Shouvik Banerjee †‡, Jiwook Shim ‡§, Jose Rivera ‡,Xiaozhong Jin ¶#, David Estrada ‡§, Vita Solovyeva‡§, Xueqiu You , James Pak , Eric Pop ‡§#,Narayana Aluru ¶#, and Rashid Bashir ‡§*

^†Department of Materials Science and Engineering,^‡Micro and Nanotechnology Laboratory, ^§Department of Electrical and Computer Engineering, Department of Bioengineering, ^¶Department of Mechanical Science and Engineering, ^#Beckman Institute for Advanced Science and Technology, University of Illinois at Urbana—Champaign, Urbana, Illiinois 61801, United States

 School of Electrical Engineering, Korea University, Seoul, Korea

ACS Nano, Article ASAP

DOI: 10.1021/nn305400n

Publication Date (Web): December 18, 2012

Copyright © 2012 American Chemical Society

We study the electrochemistry of single layer graphene edges using a nanopore-based structure consisting of stacked graphene and Al₂O₃ dielectric layers.
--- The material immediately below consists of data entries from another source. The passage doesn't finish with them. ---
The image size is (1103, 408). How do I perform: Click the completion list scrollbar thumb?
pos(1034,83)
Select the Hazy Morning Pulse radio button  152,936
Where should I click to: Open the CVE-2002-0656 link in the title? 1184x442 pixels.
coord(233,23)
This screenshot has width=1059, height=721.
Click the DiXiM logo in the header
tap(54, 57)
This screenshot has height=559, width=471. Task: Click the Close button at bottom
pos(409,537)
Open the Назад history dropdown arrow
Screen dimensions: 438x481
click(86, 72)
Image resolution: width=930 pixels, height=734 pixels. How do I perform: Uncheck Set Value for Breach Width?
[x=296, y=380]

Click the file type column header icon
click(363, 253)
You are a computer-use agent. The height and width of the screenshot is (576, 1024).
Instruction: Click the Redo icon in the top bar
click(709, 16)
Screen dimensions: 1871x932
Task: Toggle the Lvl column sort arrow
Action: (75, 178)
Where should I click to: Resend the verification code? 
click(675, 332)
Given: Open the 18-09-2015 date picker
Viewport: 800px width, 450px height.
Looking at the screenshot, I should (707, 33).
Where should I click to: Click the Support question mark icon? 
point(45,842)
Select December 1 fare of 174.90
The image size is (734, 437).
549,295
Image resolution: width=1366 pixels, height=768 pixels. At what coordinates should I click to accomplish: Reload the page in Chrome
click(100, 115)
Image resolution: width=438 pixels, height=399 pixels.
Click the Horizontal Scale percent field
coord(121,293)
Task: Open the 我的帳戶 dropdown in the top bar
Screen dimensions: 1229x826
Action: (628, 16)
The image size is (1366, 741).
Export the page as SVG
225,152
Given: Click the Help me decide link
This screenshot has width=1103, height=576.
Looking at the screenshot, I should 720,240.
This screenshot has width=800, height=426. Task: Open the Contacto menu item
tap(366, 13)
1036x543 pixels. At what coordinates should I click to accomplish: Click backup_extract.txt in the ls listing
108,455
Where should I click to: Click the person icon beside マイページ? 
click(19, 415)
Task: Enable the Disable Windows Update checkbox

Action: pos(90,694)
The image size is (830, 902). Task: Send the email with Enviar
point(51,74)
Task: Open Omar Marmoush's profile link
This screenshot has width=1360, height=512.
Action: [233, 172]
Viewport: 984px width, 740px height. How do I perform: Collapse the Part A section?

Nanopores, with diameters ranging from 5 to 20 nm, are formed by an electron beam sculpting process on the stacked layers. This leads to a unique edge structure which, along with the atomically thin nature of the embedded graphene electrode, demonstrates electrochemical current densities as high as 1.2 × 10⁴ A/cm². The graphene edge embedded structure offers a unique capability to study the electrochemical exchange at an individual graphene edge, isolated from the basal plane electrochemical activity. We also report ionic current modulation in the nanopore by biasing the embedded graphene terminal with respect to the electrodes in the fluid. The high electrochemical specific current density for a graphene nanopore-based device can have many applications in sensitive chemical and biological sensing, and energy storage devices.